Python pandas: output dataframe to csv with integers
Question:
I have a pandas.DataFrame
that I wish to export to a CSV file. However, pandas seems to write some of the values as float
instead of int
types. I couldn’t not find how to change this behavior.
Building a data frame:
df = pandas.DataFrame(columns=['a','b','c','d'], index=['x','y','z'], dtype=int)
x = pandas.Series([10,10,10], index=['a','b','d'], dtype=int)
y = pandas.Series([1,5,2,3], index=['a','b','c','d'], dtype=int)
z = pandas.Series([1,2,3,4], index=['a','b','c','d'], dtype=int)
df.loc['x']=x; df.loc['y']=y; df.loc['z']=z
View it:
>>> df
a b c d
x 10 10 NaN 10
y 1 5 2 3
z 1 2 3 4
Export it:
>>> df.to_csv('test.csv', sep='t', na_rep='0', dtype=int)
>>> for l in open('test.csv'): print l.strip('n')
a b c d
x 10.0 10.0 0 10.0
y 1 5 2 3
z 1 2 3 4
Why do the tens have a dot zero ?
Sure, I could just stick this function into my pipeline to reconvert the whole CSV file, but it seems unnecessary:
def lines_as_integer(path):
handle = open(path)
yield handle.next()
for line in handle:
line = line.split()
label = line[0]
values = map(float, line[1:])
values = map(int, values)
yield label + 't' + 't'.join(map(str,values)) + 'n'
handle = open(path_table_int, 'w')
handle.writelines(lines_as_integer(path_table_float))
handle.close()
Answers:
This is a “gotcha” in pandas (Support for integer NA), where integer columns with NaNs are converted to floats.

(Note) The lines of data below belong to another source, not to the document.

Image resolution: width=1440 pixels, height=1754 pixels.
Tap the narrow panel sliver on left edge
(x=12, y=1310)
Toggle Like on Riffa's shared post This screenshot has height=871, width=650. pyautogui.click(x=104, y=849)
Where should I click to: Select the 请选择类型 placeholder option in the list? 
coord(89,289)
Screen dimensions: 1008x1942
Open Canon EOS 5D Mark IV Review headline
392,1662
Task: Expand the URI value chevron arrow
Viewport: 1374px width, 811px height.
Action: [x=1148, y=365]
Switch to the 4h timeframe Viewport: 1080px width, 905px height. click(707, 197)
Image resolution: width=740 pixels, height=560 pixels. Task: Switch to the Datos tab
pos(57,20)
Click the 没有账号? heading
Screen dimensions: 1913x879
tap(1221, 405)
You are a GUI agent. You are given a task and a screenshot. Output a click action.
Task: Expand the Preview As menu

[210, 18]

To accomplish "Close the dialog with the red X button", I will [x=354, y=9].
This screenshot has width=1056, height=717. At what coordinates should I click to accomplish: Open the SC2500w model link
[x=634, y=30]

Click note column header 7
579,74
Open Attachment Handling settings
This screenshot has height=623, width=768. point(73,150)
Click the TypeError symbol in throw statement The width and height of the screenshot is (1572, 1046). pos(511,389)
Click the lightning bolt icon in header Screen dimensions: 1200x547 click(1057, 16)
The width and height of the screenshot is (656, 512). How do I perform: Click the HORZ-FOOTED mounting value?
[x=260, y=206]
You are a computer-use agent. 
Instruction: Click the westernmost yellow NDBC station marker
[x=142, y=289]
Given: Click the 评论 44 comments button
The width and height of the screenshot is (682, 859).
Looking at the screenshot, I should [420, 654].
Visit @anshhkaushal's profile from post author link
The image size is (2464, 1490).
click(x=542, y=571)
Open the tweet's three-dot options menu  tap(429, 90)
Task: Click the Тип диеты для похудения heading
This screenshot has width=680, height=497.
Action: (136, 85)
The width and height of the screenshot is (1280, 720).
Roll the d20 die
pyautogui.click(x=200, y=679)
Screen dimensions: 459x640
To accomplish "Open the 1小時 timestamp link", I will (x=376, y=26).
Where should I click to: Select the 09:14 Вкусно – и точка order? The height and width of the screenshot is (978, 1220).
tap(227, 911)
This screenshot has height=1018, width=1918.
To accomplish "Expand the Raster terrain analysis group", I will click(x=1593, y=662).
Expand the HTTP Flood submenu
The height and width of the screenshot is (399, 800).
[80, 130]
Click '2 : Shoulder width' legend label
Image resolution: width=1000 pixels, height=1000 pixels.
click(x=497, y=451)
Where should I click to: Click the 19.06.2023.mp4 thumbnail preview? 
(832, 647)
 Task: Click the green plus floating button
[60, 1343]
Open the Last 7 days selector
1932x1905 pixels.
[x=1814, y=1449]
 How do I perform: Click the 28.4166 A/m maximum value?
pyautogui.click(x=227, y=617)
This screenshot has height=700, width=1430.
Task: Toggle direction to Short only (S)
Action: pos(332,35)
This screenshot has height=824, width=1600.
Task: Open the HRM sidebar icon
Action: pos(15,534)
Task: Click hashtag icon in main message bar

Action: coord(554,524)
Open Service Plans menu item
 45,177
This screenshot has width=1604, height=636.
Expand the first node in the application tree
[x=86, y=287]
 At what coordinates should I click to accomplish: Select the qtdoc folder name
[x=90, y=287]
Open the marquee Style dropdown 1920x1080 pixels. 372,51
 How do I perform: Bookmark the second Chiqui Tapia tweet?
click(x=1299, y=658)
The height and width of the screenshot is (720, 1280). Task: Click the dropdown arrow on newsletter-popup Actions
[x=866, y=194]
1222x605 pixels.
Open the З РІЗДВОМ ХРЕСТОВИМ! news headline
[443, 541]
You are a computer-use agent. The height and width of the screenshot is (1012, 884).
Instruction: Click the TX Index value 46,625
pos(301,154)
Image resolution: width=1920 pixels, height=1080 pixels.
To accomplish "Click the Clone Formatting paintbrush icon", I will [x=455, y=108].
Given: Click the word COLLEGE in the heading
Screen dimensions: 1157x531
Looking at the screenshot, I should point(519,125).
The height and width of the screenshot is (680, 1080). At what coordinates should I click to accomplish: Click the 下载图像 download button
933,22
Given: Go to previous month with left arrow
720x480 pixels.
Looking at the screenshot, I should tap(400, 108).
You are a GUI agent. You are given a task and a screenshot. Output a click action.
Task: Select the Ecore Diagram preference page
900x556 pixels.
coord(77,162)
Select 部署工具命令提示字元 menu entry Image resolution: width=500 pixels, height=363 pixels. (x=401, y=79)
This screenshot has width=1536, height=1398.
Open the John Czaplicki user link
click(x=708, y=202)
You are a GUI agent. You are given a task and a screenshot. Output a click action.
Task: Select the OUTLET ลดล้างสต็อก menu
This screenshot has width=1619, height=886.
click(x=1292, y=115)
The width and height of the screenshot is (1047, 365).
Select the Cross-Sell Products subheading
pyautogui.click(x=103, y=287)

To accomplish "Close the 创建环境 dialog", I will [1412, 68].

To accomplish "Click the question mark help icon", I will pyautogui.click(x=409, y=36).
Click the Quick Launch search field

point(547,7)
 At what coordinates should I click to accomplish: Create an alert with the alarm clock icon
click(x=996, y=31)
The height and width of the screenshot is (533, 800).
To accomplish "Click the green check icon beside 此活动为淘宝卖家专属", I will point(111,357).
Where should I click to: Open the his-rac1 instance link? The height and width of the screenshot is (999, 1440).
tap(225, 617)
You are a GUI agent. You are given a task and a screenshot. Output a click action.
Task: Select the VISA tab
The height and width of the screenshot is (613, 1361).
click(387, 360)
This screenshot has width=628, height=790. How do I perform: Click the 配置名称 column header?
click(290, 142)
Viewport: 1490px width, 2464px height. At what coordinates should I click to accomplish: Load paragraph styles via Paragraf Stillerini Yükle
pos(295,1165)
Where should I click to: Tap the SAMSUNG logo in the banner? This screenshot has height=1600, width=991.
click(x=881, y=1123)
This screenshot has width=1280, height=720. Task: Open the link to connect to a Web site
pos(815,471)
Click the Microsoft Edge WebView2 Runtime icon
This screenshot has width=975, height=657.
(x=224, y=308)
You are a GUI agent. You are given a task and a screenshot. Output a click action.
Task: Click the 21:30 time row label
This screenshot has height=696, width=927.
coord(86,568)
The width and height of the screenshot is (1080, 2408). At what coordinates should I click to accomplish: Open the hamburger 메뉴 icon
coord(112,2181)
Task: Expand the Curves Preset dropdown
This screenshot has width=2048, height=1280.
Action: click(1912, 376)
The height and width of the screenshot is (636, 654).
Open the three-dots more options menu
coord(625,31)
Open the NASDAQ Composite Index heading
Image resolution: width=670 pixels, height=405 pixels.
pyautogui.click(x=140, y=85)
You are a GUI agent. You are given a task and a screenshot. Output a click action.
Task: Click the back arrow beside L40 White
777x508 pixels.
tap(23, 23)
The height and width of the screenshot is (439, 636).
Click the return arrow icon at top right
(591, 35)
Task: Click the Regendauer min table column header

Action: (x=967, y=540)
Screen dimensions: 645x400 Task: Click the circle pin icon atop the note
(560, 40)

This trade-off is made largely for memory and performance reasons, and also so that the resulting Series continues to be “numeric”. One possibility is to use dtype=object
arrays instead.
The problem is that since you are assigning things by rows, but dtypes are grouped by columns, so things get cast to object
dtype, which is not a good thing, you lose all efficiency. So one way is to convert which will coerce to float/int dtype as needed.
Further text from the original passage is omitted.